According to the National Testing Agency (NTA), which conducted the examination on May 3, 2026, a total of 22,05,035 candidates appeared for NEET-UG. For these students, NEET is not merely an examination; it represents years of sacrifice and hope. Families invest enormous financial, emotional, and physical resources to support their children's aspirations of becoming doctors. When the credibility of such a high-stakes examination is compromised, it amounts to a serious breach of public trust.
The human cost of this crisis is particularly distressing. In a suicide note reportedly left by an 18-year-old NEET aspirant from Nagpur, the student apologised to her parents, saying she lacked the courage to appear for the retest despite their unwavering faith in her dream of becoming a doctor. She expressed uncertainty about matching her expected performance in the original examination and feared that she had disappointed her family. Tragically, this was not an isolated case. Reports of severe anxiety, uncertainty, and emotional distress among students following the cancellation should concern every policymaker.
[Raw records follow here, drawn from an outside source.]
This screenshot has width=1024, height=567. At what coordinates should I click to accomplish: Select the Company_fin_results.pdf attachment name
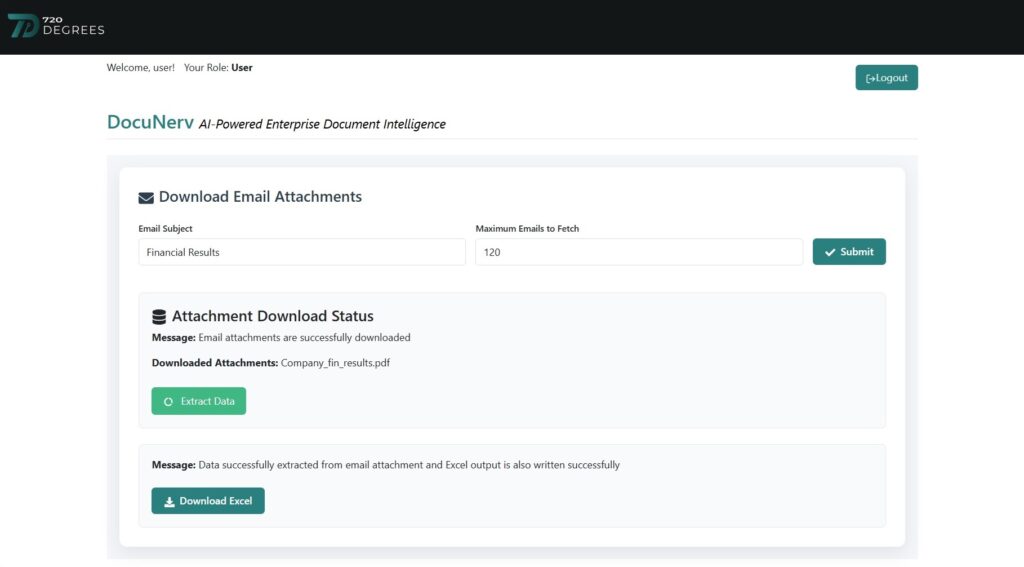point(335,363)
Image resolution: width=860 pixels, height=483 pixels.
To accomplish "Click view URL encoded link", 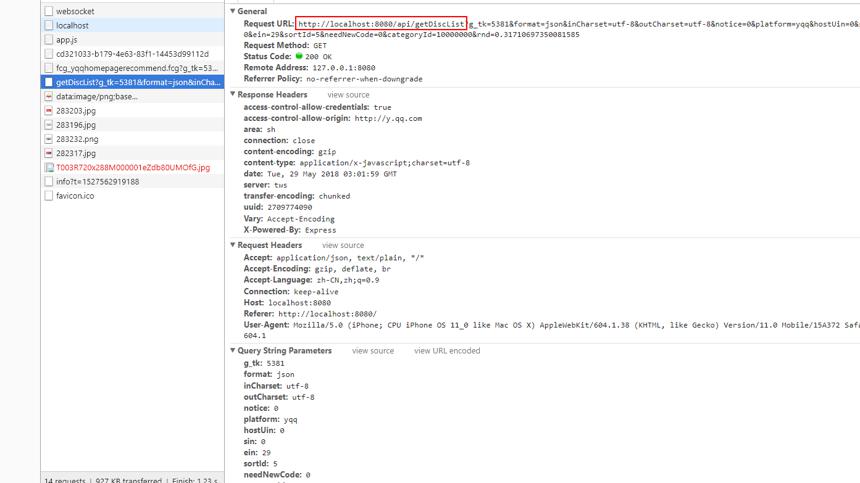I will (x=447, y=351).
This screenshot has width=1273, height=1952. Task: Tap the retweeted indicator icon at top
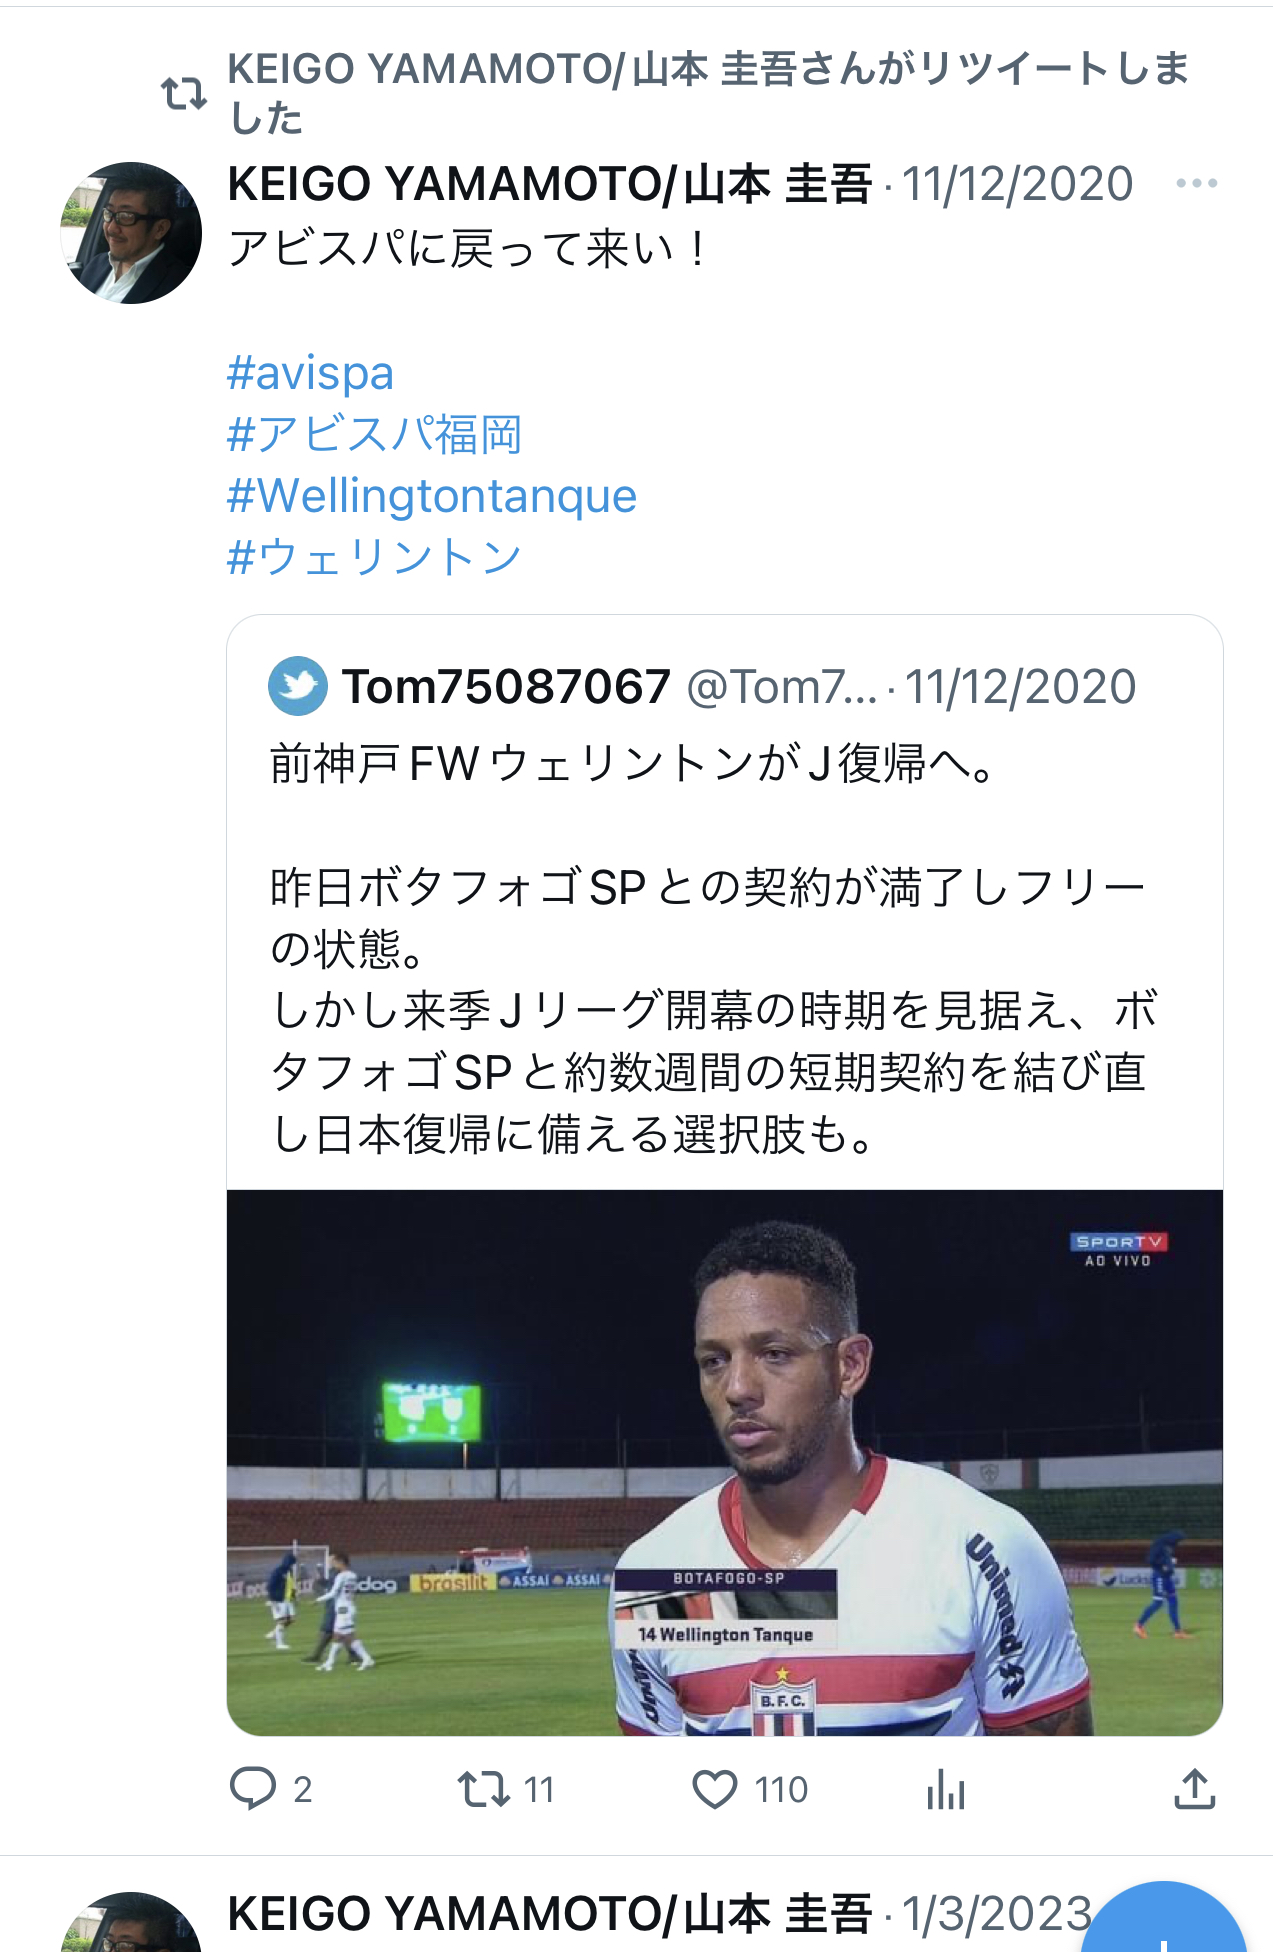[184, 93]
Mr Prime Minister, every year you interact with students through "Pariksha Pe Charcha," encouraging them to manage examination stress, build confidence, and approach challenges with resilience. As someone who has consistently spoken about students' well-being, you must have been deeply affected by reports of young people taking extreme steps because they feared retaking an exam or disappointing their families. These incidents underscore the urgent need to place students' welfare at the centre of educational policymaking.
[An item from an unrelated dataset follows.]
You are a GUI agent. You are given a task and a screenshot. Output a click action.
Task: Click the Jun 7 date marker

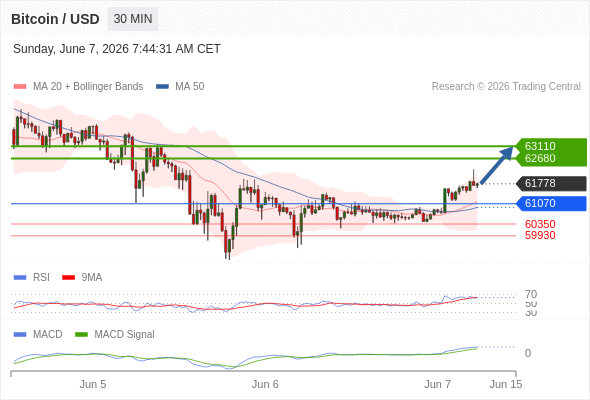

While the government's assurances that security measures will be strengthened for future examinations are welcome, the country expects more than assurances. It expects accountability and meaningful reform.
Several questions continue to trouble students and parents. How did a national examination involving more than two million candidates become vulnerable to a paper leak despite repeated claims of security and transparency? Who will be held responsible for the failures that allowed such a breach to occur? What action will be taken against officials, agencies, and institutions found responsible? Most importantly, what safeguards will be introduced to ensure that such incidents never happen again?
The controversy has also exposed a deeper and more persistent crisis within India's education system. The intense focus on competitive examinations has created, as many describe, a culture of "coaching mania." Across the country, coaching centres have evolved into a parallel education system. Families routinely spend lakhs of rupees on coaching for examinations such as NEET and JEE, often at considerable financial hardship.
As a result, many schools are increasingly serving as feeders for coaching institutes. Students spend long hours attending coaching classes, while formal school education is often treated as secondary. There are widespread allegations that some educational institutions have developed arrangements with coaching centres, blurring the distinction between genuine education and commercial test preparation.
This raises an uncomfortable but necessary question: Has our education system reached a point where success in competitive examinations depends less on the quality of school education and more on a family's ability to pay for expensive coaching?
If that perception is even partially true, it represents a serious challenge to the principles of equality, merit, and social mobility that public examinations are intended to uphold. The government must therefore look beyond the immediate crisis and undertake a broader review of the coaching industry. Regulatory measures are needed to curb excessive commercialisation, protect students from exploitative practices, and restore the central role of schools in the educational process.
In the aftermath of the NEET controversy, public confidence in our examination system has suffered a serious blow. Trust cannot be restored through statements alone; it requires transparency, accountability, and decisive corrective action. Every day of delay deepens public scepticism and further undermines faith in the institutions entrusted with safeguarding the futures of young Indians.
Mr Prime Minister, your government informed the Supreme Court that you are personally monitoring the NEET-UG examination process. While this assurance may provide some comfort, the nation seeks evidence that accountability extends beyond rhetoric. Those responsible for failures of this magnitude must face consequences commensurate with the damage caused to students and their families. That action should begin with the resignation of Union Education Minister Dharmendra Pradhan.
Mr Prime Minister, you have often said that "Reform, Perform, Transform" is your governance mantra. Today, the nation expects you to apply it to the education system: reform it by strengthening transparency, accountability, and public trust; act decisively against those responsible for the NEET paper leak; and transform it through meaningful changes that students, parents, and the country deserve.